The Lost Secret of Time Travel
It was an ordinary Thursday when Emily discovered the secret of time travel. She had been sitting by a window, watching the rain, when she noticed a red umbrella moving along the sidewalk below. In a moment, she was transported into a memory.
The umbrella was the same color as the red geraniums that her grandmother grew in pots along her window sill. Emily remembered sitting backwards on the living room couch to watch the rain out the window, with the red geraniums on the windowsill below, just at the edge of her vision. The memory was sharp and powerful, but seeing it in her mind was not the same as time travel.
And yet, Emily could remember her grandmother’s house as though she was there. Mentally, she could walk the rooms as they were, even though it had been at least a decade since her grandmother’s death. The rooms were not the same now. The house was not the same.

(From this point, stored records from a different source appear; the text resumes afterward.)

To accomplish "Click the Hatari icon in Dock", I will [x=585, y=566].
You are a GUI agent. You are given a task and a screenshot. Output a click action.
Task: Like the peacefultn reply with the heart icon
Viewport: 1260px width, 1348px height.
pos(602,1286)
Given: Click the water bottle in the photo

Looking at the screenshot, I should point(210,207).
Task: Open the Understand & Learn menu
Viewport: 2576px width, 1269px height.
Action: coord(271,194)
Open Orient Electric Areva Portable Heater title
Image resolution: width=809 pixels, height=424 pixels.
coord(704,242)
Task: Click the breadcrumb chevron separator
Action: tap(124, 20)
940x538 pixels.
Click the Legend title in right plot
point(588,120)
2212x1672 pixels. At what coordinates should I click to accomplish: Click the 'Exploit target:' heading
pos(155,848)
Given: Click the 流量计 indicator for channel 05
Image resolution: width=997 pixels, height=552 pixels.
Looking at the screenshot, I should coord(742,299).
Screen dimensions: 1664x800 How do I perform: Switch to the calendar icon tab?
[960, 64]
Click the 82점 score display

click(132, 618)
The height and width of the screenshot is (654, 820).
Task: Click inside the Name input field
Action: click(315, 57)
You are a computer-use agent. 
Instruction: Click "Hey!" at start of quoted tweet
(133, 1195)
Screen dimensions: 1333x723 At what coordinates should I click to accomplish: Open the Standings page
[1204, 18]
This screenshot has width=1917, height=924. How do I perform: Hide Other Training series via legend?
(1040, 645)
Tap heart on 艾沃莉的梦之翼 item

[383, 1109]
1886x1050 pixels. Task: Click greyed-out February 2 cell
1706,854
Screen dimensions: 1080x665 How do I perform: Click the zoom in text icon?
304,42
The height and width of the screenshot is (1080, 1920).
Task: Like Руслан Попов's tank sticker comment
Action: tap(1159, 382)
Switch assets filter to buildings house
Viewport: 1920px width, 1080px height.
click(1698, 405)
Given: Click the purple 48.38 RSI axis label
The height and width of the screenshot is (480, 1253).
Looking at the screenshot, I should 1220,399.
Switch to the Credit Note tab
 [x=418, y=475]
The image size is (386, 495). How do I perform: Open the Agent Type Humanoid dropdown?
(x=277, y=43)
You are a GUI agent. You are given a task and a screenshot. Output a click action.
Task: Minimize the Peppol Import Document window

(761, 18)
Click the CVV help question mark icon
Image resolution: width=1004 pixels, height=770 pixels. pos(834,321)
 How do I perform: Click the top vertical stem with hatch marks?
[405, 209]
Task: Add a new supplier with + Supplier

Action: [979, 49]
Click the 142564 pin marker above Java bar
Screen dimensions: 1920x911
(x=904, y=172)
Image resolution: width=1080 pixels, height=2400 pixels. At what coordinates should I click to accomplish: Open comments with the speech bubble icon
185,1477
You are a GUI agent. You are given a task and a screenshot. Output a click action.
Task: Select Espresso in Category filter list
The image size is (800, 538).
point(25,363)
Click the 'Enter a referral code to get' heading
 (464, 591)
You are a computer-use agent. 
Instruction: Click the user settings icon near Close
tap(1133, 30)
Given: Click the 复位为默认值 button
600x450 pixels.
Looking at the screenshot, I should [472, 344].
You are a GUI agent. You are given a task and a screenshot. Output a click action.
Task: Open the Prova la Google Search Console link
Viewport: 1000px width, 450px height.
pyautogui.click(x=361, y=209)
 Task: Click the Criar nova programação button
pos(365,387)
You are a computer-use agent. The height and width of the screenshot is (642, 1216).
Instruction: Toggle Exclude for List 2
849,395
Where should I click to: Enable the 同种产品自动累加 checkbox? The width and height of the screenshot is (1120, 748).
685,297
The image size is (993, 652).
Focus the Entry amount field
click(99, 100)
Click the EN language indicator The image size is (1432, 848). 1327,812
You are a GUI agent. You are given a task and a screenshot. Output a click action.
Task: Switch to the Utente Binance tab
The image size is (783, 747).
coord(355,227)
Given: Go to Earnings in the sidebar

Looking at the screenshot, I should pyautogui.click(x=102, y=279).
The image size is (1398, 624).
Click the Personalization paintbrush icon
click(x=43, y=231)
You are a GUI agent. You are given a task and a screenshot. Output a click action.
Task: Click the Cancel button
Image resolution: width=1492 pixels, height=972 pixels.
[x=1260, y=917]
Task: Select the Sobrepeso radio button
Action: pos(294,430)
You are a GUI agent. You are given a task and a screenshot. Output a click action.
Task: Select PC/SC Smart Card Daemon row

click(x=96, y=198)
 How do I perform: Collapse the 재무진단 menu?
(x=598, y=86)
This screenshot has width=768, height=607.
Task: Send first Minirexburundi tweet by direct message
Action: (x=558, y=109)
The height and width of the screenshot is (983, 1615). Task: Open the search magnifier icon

However, Emily could remember just how her grandmother’s house smelled. It didn’t take much thought to remember the taste of the raspberries in the bushes that were once behind the house and were no longer there. In her memories, everything was still just as it once was.
Emily sat up in her chair, confused. Surely she couldn’t remember something so completely and well if it no longer existed at all. Something so solid and real that she could close her eyes and it was there, as real as anything she could see with her eyes open, was surely something greater than any other more ephemeral thought.
If it existed in the past, and she could visit it in her memory, surely memories held the key to time travel. But how could you physically visit a memory? If you remembered it perfectly would you somehow be able to step inside the memory?
If you remembered the memory perfectly enough to feel like it was real, would it matter if you were physically there again or not? Emily frowned and drew a geranium on the budget proposal she was working on. Then she erased it.
If you were really, physically there in the memory, would you be replacing your younger self? If you changed something, would you be stuck there? What would happen to the future, if it was already there, the same as the past? Would it change too?
And what about other times? Once you learned the trick of traveling through time, assuming you didn’t get stuck, could you travel there too? Could you learn enough about a historical time to create a memory to visit?
Emily filled out the budget proposal. When it was time to present it, She stood at the front of the conference room, and the room began to shake. Everyone dove under the tables. There were cracking and creaking sounds from all sides. Somebody screamed.
Without any conscious effort, Emily suddenly recalled sitting at her breakfast table that morning. She was sitting at the table in her pajamas, eating oatmeal with a little milk and raspberry jam. Eyes wide open, Emily recalled every detail of that moment.
She could no longer hear the creaking or screaming. She could no longer see the conference room. She was there, in that moment, eating the last bite of oatmeal.
Strangely enough, when she got up to rinse her bowl, she was still there, sitting in her chair. She watched herself walk away to get ready for the day without looking back. Uncertain of what to do, Emily hid in the guest room until she heard the front door close.
It didn’t take much research to discover that it really was six hours earlier. She’d gone back in time. Or she was in a coma somewhere. She pinched her arm. It hurt.
She got dressed, picked up an old purse and gathered all the change from the jar. Then she went to the corner store. Everyone could see her. She could see and pick up things that she hadn’t seen in her memory.
Grabbing a few apples, she headed to the check out. On her way, there was a display of odds and ends. She picked up a red umbrella.
Hours later, she walked along the sidewalk, protected from the rain by that red umbrella. She knew that this was the time she’d looked out the window, but there were no other red umbrellas to be seen. She entered a cafe further along the street and watched for another half hour.
There were no other red umbrellas. Had she seen herself? Was that proof of her time travel? What would happen if she tried to change something else? What would happen if she traveled back even further? She looked at the red umbrella, folded closed like a flower bud, and thought of red geraniums.
Emily disappeared that day, in the middle of the terrible earthquake that leveled the office building where she worked. Authorities assumed she died during the collapse or during the fire that swept the area soon after. The secret of time travel was lost to the world yet again.
But Emily still knew it, whenever she was.